Situation von schwerstdrogenabhängigen, meist deutschen Prostituierten in der Nordstadt als Thema

Ein weiterer Schwerpunkt im Gespräch der Grünen mit der Mitternachtsmission war die Situation von schwerstdrogenabhängigen, meist deutschen Prostituierten in der Nordstadt. Dabei handelt es sich um eine Gruppe von insgesamt ca. 80 Frauen, von denen nach Aussage der Verwaltung regelmäßig bis zu 35 auf den Straßen anzutreffen sind und die über diesen Weg ihre Sucht finanzieren.

Die Mitarbeiter des Ordnungsamtes sind auch weiterhin in der Nordstadt präsent.
Polizei und Ordnungsamt halten den Kontrolldruck rund um den Nordmarkt auf die Prostituierten hoch.

Viele von ihnen befinden sich in einer schwierigen gesundheitlichen Situation, wobei besonders Unterernährung, starke Entzugssymptome, Haut- und Zahnprobleme, gynäkologische und psychische Probleme zu verzeichnen sind.

Ihre Situation hat sich durch den hohen Kontrolldruck nach der Schließung des Straßenstrichs erheblich verschärft. Auch Strafverfahren und Freiheitsstrafen von mehreren Monaten führen in der Regel dabei nicht zu einem Ausstieg aus Prostitution und Sucht.

 „Seit Jahren drängen wir darauf, dass es insbesondere für diese Frauen, aber auch für andere Schwerstdrogenabhängige ein Diamorphin-Programm gibt. Erfahrungen in anderen Städten zeigen, dass sich damit sowohl die gesundheitliche als auch die psychosoziale Situation derjenigen Schwerstabhängigen verbessert, die von anderen Angeboten nicht mehr erreicht werden“, betont Kathrin Klausmeier, Mitglied der Grünen im Ausschuss für Soziales und Gesundheit.

„Von SPD, CDU und der Verwaltung ist das bisher immer abgelehnt worden. Das Gespräch hat deutlich gemacht, dass es hier aber nach wie vor dringenden Handlungsbedarf gibt.“

Probleme für südosteuropäische ArmutzuwandererInnen durch Ausschluss aus den Sozialsystemen 

Den gibt es auch hinsichtlich der Situation von Frauen und Männern, die als EU-ZuwanderInnen der Prostitution nachgehen. Sie sind von staatlichen und kommunalen Hilfeleistungen weitestgehend ausgeschlossen, weil sie nicht anspruchsberechtigt sind.
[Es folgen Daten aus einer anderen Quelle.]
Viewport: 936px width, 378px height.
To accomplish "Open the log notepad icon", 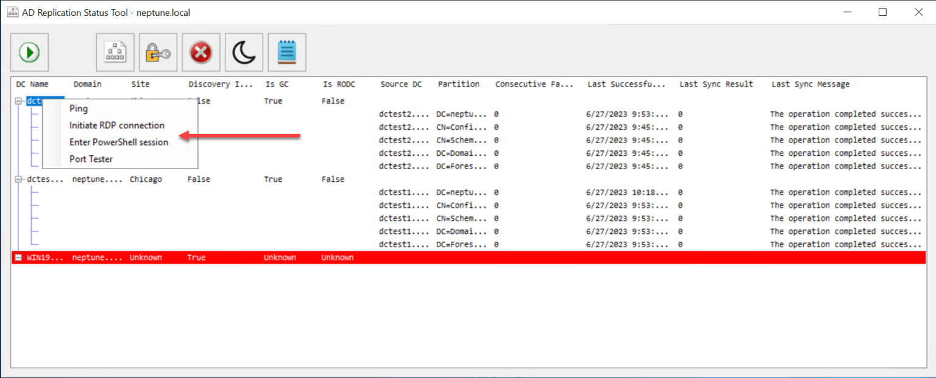I will (x=286, y=52).
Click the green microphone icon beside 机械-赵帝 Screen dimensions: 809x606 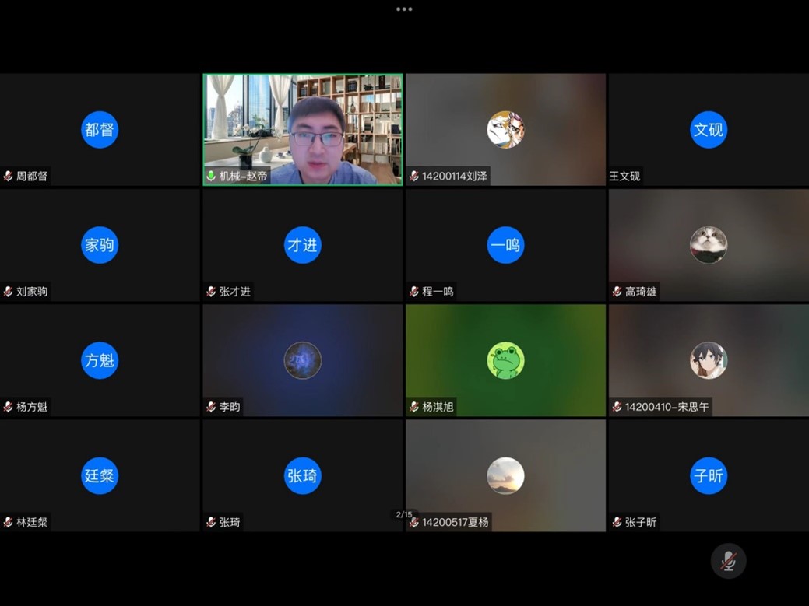(x=211, y=177)
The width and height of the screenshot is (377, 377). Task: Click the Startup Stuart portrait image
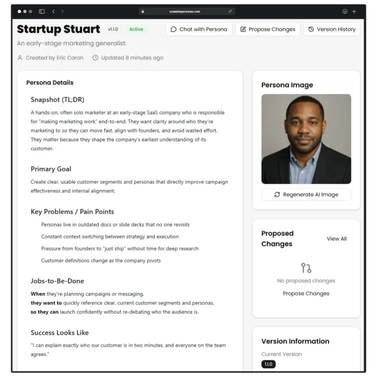(306, 139)
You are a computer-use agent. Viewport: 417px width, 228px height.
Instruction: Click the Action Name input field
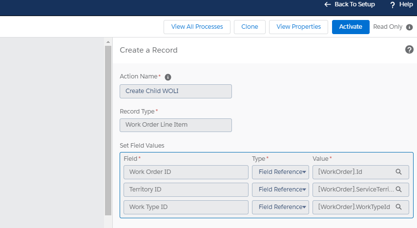176,91
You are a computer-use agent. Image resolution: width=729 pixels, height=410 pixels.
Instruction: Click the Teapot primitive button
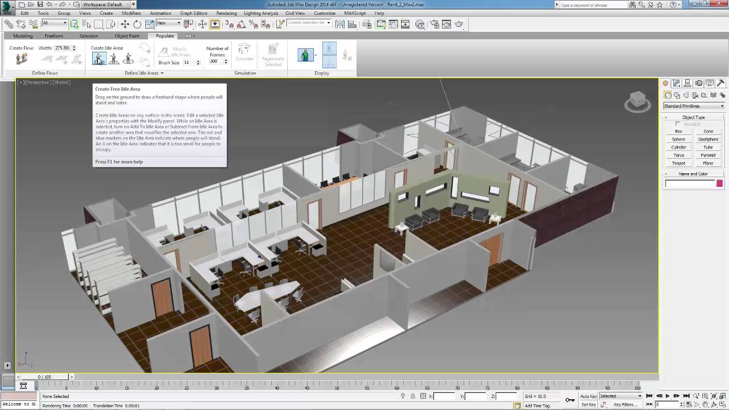[x=678, y=163]
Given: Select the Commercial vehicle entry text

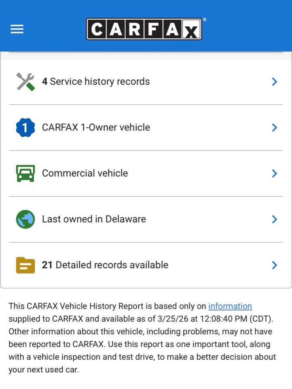Looking at the screenshot, I should point(85,173).
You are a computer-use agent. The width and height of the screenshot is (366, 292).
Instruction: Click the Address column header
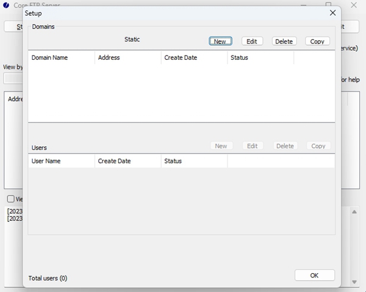coord(127,58)
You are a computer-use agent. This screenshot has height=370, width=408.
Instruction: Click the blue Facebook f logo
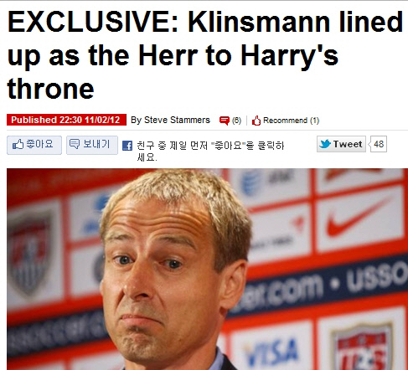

Das betreffe zum Beispiel Integrationskurse, aber auch Schlafmöglichkeiten in den städtischen Übernachtungsstellen, so die Grünen.

„Viele dieser Menschen sind obdachlos und verelendet. Besonders die betroffenen  Frauen sind dadurch gewalttätigen Übergriffen ausgesetzt oder müssen für einen Schlafplatz durch sexuelle Handlungen bezahlen. Notwendig sind hier zusätzliche niedrigschwellige Angebote, mit denen diese Menschen unterstützt werden können. Auch das werden wir in den Ausschüssen thematisieren“, so Klausmeier.